The goal, he said, is to create solutions, including getting state and federal courts to partner with the association and historically Black colleges and universities to develop mentorships and groom first-year law students so they're prepared for the clerkship process.
"A number of our students have the grades, but they don't have the access," Collier, 28, said. "This lack of diversity is appalling."
Some federal judges also acknowledge that they can no longer sit idle.
"I always wanted to be a judge, and now I see it's not too far out of reach if I really want it."
Laura Taylor Swain, the chief U.S. district judge for the Southern District of New York, one of the busiest and most influential federal courts in the nation, said she makes a point to look at a diverse candidate pool for potential clerks and never turns down the chance to participate in summer internship programs geared toward underrepresented groups.

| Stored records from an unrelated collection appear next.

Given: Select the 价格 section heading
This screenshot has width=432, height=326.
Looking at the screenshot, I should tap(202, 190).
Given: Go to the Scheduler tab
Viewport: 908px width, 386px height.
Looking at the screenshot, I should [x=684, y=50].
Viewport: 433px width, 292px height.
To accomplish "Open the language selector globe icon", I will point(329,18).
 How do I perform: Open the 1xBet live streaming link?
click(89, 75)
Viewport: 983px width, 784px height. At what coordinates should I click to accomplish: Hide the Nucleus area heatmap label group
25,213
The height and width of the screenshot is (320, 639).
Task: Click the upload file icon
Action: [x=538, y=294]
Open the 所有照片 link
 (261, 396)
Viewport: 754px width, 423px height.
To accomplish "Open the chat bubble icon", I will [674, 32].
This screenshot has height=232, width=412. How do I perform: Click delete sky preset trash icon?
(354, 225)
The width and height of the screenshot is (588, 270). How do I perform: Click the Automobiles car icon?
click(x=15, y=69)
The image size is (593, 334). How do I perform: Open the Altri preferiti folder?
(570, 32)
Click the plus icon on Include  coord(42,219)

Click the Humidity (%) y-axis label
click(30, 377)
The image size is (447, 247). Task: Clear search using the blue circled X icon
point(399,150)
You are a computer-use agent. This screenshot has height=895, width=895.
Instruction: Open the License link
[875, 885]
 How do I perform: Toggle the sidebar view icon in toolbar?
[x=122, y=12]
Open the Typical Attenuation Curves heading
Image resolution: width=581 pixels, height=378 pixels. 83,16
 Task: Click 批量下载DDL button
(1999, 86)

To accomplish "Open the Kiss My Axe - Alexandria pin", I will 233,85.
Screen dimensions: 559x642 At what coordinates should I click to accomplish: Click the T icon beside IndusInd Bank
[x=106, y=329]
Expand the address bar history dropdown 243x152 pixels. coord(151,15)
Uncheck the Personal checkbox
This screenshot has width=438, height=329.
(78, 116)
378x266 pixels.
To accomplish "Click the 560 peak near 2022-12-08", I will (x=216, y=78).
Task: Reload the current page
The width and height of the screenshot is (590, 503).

She credits her clerkship with Constance Baker Motley, who in 1966 became the first African American woman to serve as a federal judge, for instilling in her an understanding of self-worth as a Black woman in a field where she remains an exception.
While a judge's hiring decisions are their own and not dictated by any rules, Swain said, she hopes her colleagues become more open-minded to looking beyond the same institutions for their clerks. Most importantly, she added, people will notice the change.
"We need to have respect for and show confidence to the community, to the extent that they see themselves reflected in the personnel we keep and the people holding important positions within the judiciary," Swain said, adding, "It benefits the judiciary. It benefits society."